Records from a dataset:
▶

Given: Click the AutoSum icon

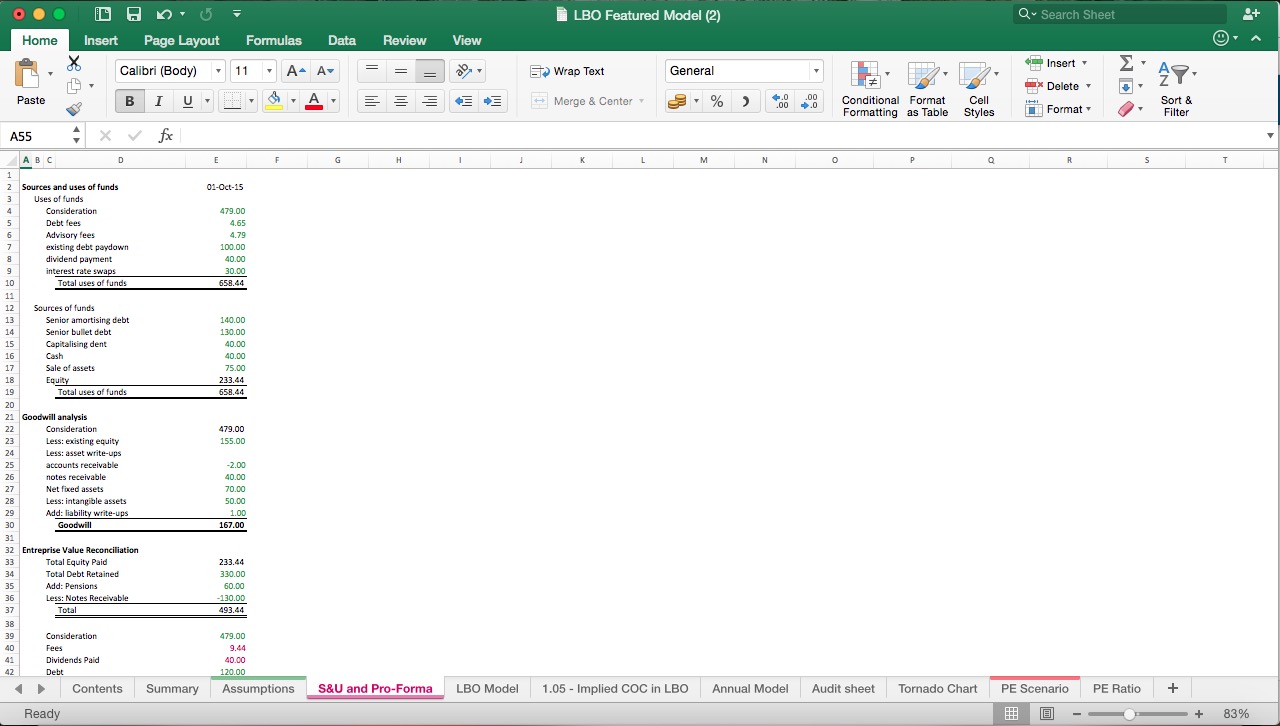Looking at the screenshot, I should point(1128,62).
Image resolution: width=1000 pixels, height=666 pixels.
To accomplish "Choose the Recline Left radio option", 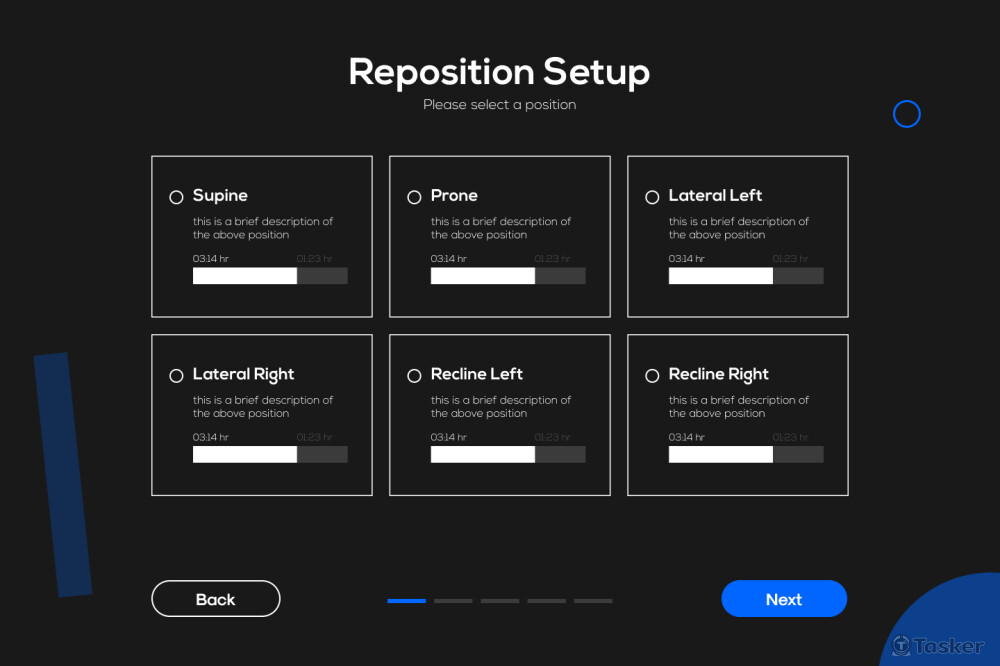I will (x=414, y=376).
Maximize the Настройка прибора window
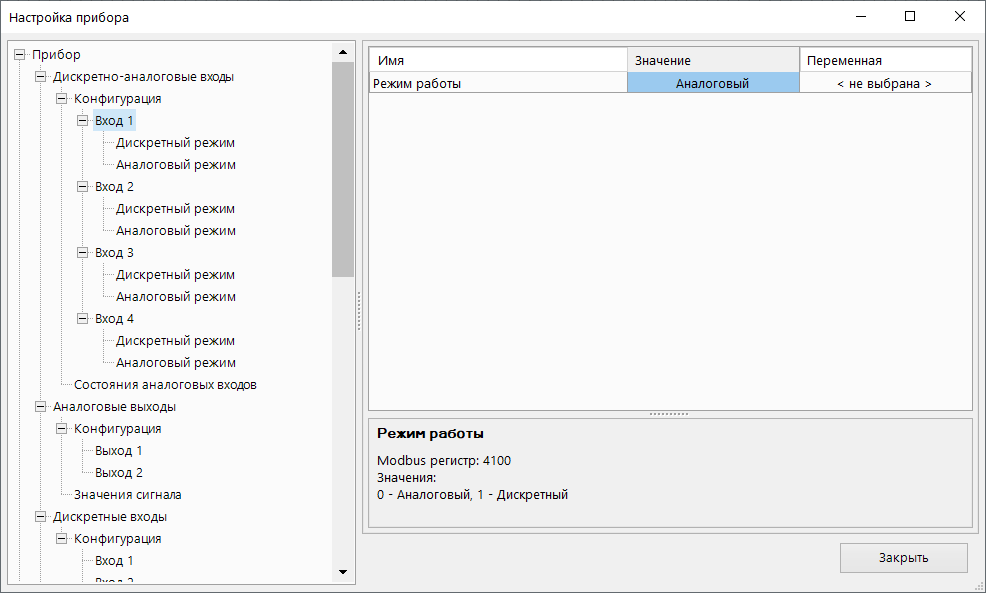This screenshot has height=593, width=986. tap(910, 17)
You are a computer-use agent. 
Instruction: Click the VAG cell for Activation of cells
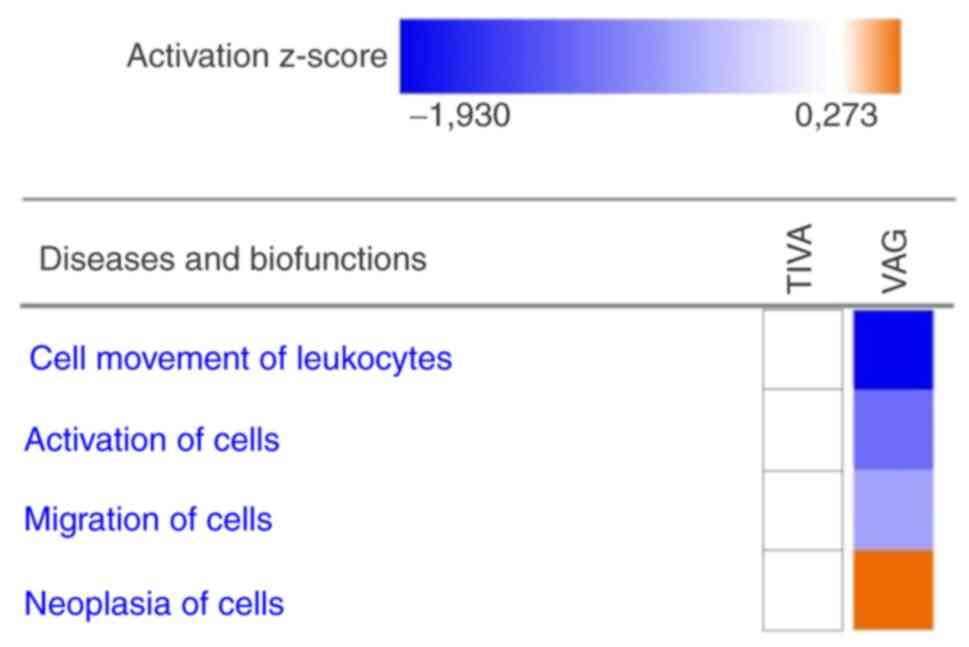tap(893, 430)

◀

*What to produce*: Starting at the line that contains "Maximize the Настройка прибора window", please write out every line to the end of the entries, inclusive, copied exactly and with pictures omitted.

*Result for this task*:
Maximize the Настройка прибора window
This screenshot has height=593, width=986. tap(910, 17)
You are a computer-use agent. 
Instruction: Click the VAG cell for Activation of cells
tap(893, 430)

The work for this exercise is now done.